Ross Brawn, the managing director of Formula 1, is taking some leaves from the books of other motorsports—and he has been looking at NASCAR's open inspection system as of late, according to Autosport. “At a certain stage of the season you can go and look at someone else’s car and strip it apart and see what’s in it," stated Brawn. The idea is that any cars that have a competitive advantage will not keep that advantage a secret for long, and that any other team can then copy said advantage.
But while this may keep the NASCAR pack close, this advantages of this system do not carry over to Formula 1 well.
First and foremost, NASCAR's technology is not comparable to that of Formula 1. At its simplest, NASCAR cars are a naturally aspirated V8 up front, a driven rear axle, some simple aero, a roll cage, and four tires. The cars are so similar that they make for a borderline spec series. Compare that to Formula 1, where every team shows up with cars so distinct that an astute fan could identify them without their liveries. Suspension, cooling systems, airboxes, barge boards, front wings, and too many other parts to count differ from F1 team to F1 team.
Furthermore, ideas that are be simple for NASCAR teams to copy between races could—and likely would—take months for Formula 1 teams. It was considered almost a miracle when it took Renault six weeks to replicate the double deck diffuser designs of the competing Brawn GP, Williams, and Toyota teams in 2009, because the estimated completion time was 12 weeks. Considering how complex modern aerodynamic designs have gotten for Formula 1, it takes teams multiple race weekends to learn enough about their own cars' performances to even know where they need improvement. After that, parts need to be designed, manufactured, and tested.
For an example of the current development rate, one only needs to look at the race this weekend: the Spanish Grand Prix. This year's first Grand Prix took place on the 26th of March, and even with an in-season open test session at Bahrain, teams are only now delivering their first real upgrades of the season, more than six weeks after it began.
If the goal is to bring the backmarkers closer to the frontrunners, such a thing cannot be feasibly achieved during the opening quarter of the season. Due to the amount of time it takes to copy better teams, as established above, only so many open inspection sessions per year could offer tangible benefit to each team. Any open inspections beyond the season's halfway point would be of no use for the current year, and could only serve as a guide for how to design the A-spec version of next season's car.

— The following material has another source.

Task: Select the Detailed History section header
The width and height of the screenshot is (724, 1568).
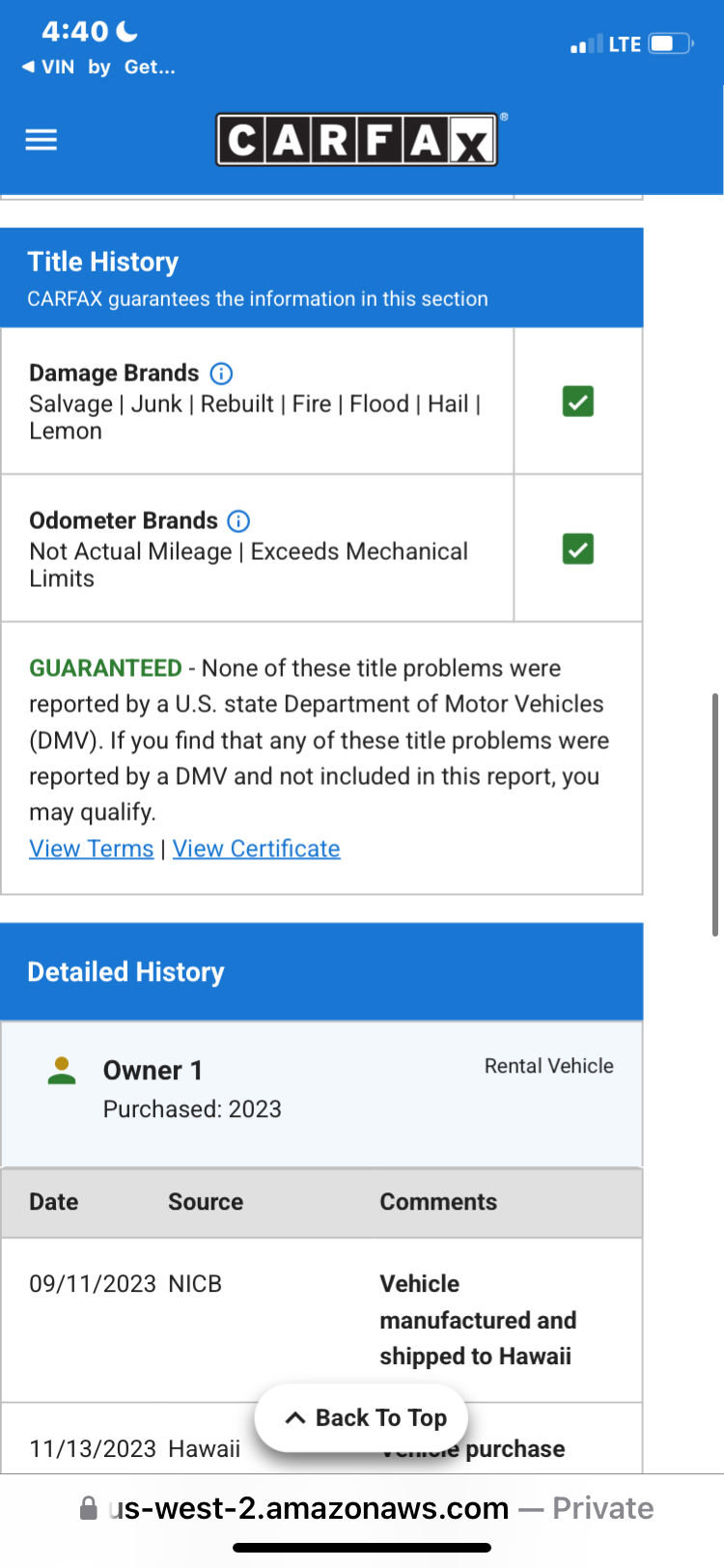Action: pyautogui.click(x=321, y=971)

How much value an open inspection offers is also limited. Much of the external changes to cars already do not go unnoticed, as Formula 1 technical analyst Craig Scarborough has a field day any time new parts are introduced to any car on the grid. No wing, barge board, floor panel, or sidepod change goes unnoticed by Scarborough, who publishes updates on his Twitter account for all to see. He serves as a free resource for all the teams to use already—why waste time sending your engineers to watch the Ferrari or Red Bull get undressed by the FIA scrutineers?

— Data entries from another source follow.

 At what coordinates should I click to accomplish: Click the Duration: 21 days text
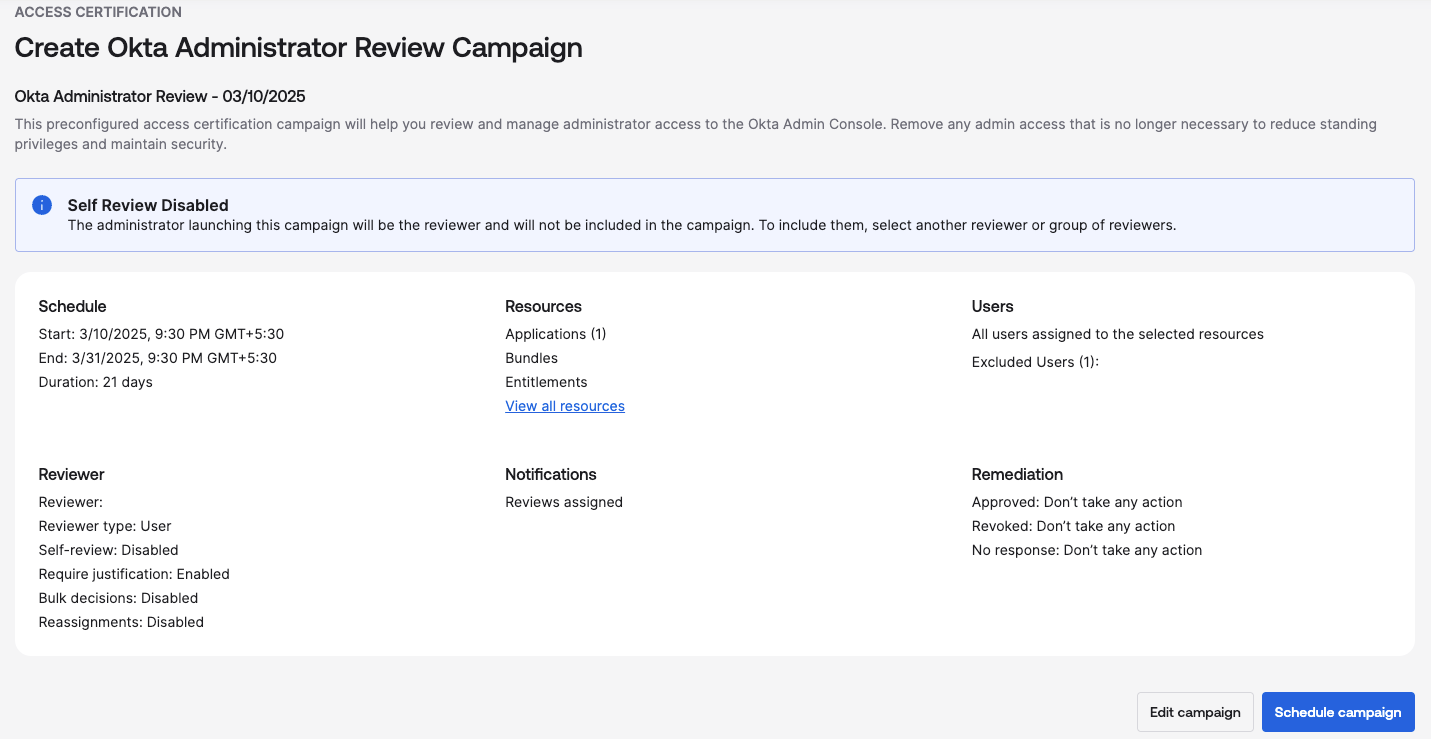tap(95, 382)
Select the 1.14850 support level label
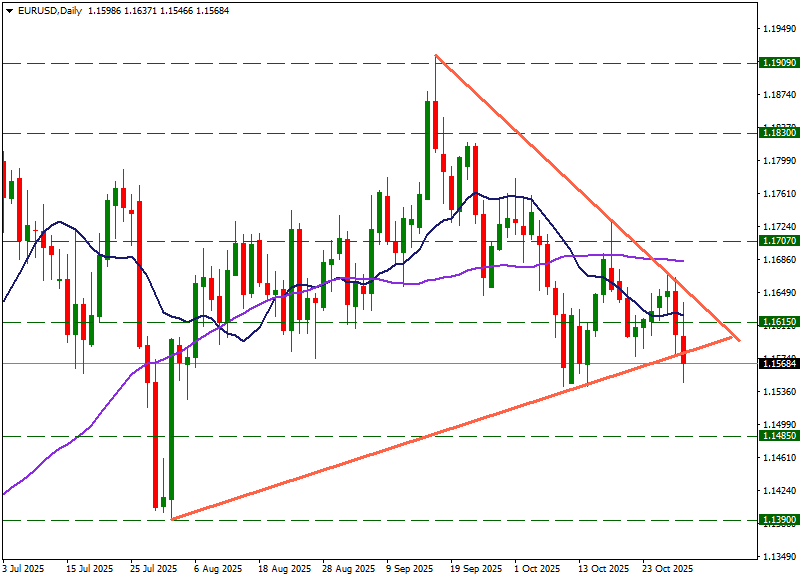 click(x=779, y=436)
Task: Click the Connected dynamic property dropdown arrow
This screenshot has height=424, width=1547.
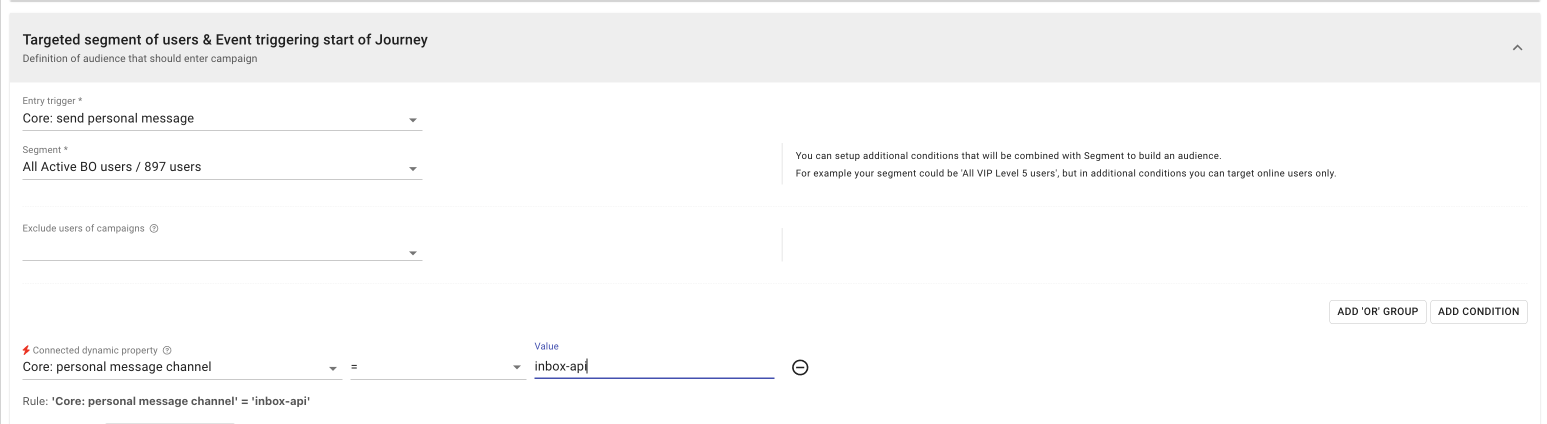Action: pos(334,368)
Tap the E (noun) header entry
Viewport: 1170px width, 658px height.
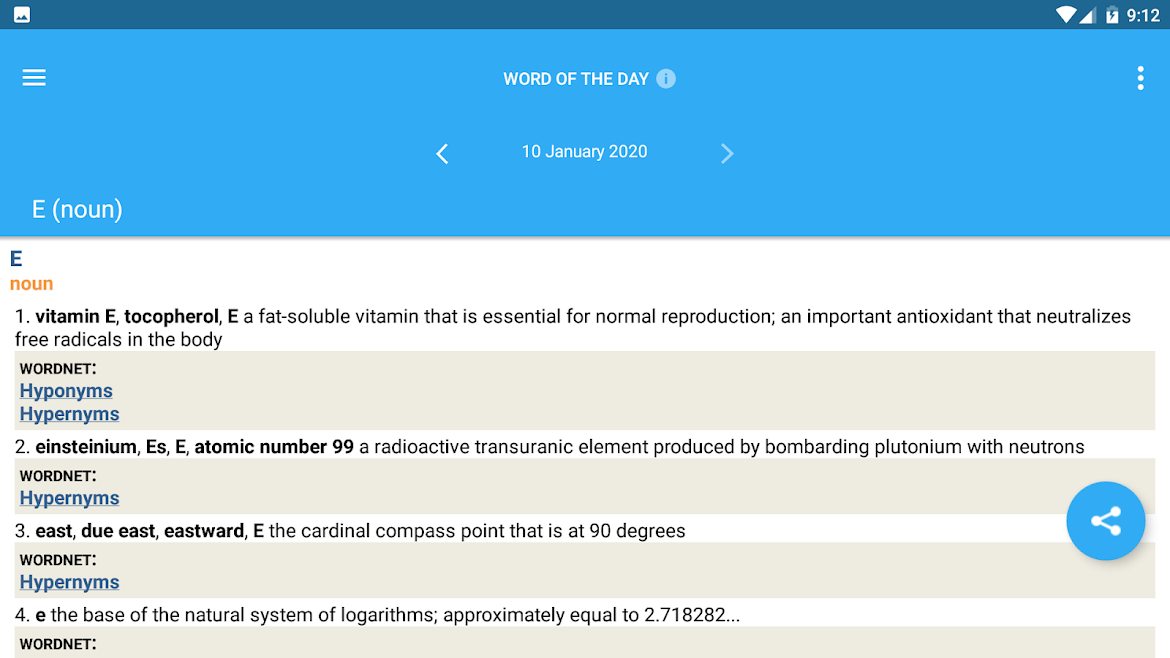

Speaking of the scrutineers, they have failed to notice multiple instances of technologies appearing on cars that occupy holes in the sport's technical regulations. It was only through Scuderia Ferrari's signature politicking that the team managed to level the playing field in the 2017 preseason, by getting hydraulic suspension components that Red Bull and Mercedes were suspected to have been using banned. Likewise, an inquiry by Red Bull over a suspicion that Mercedes may be maintaining their engine power advantage by burning oil seems to have brought the Ferrari and Mercedes engines on par with each other. (In spite of Mercedes denying using this loophole, Dutch Formula 1 commentator Olav Mol claimed certainty that they were, in fact, guilty as charged.)
If all these technologies can make it past the FIA without a second look, what hope do rival engineers spectating at an inspection have of picking up on the advantages of their competitors?

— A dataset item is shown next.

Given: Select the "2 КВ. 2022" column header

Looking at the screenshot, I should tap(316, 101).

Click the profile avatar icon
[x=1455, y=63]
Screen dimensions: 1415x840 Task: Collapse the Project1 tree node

It could be argued that active Formula 1 engineers would be better suited to figuring out where their opponents have a leg up on them than the scrutineers do, and the political games played by Ferrari and Red Bull described above support this. But the FIA has hand-picked their scrutineers, so these technologies getting past inspection is probably not due to incompetence.
All together, the benefits of open inspections in Formula 1 may be too limited for the sessions to be worthwhile. They may yet be of some use to lagging teams like Sauber...but we cannot truly know unless Brawn decides they are worth trying.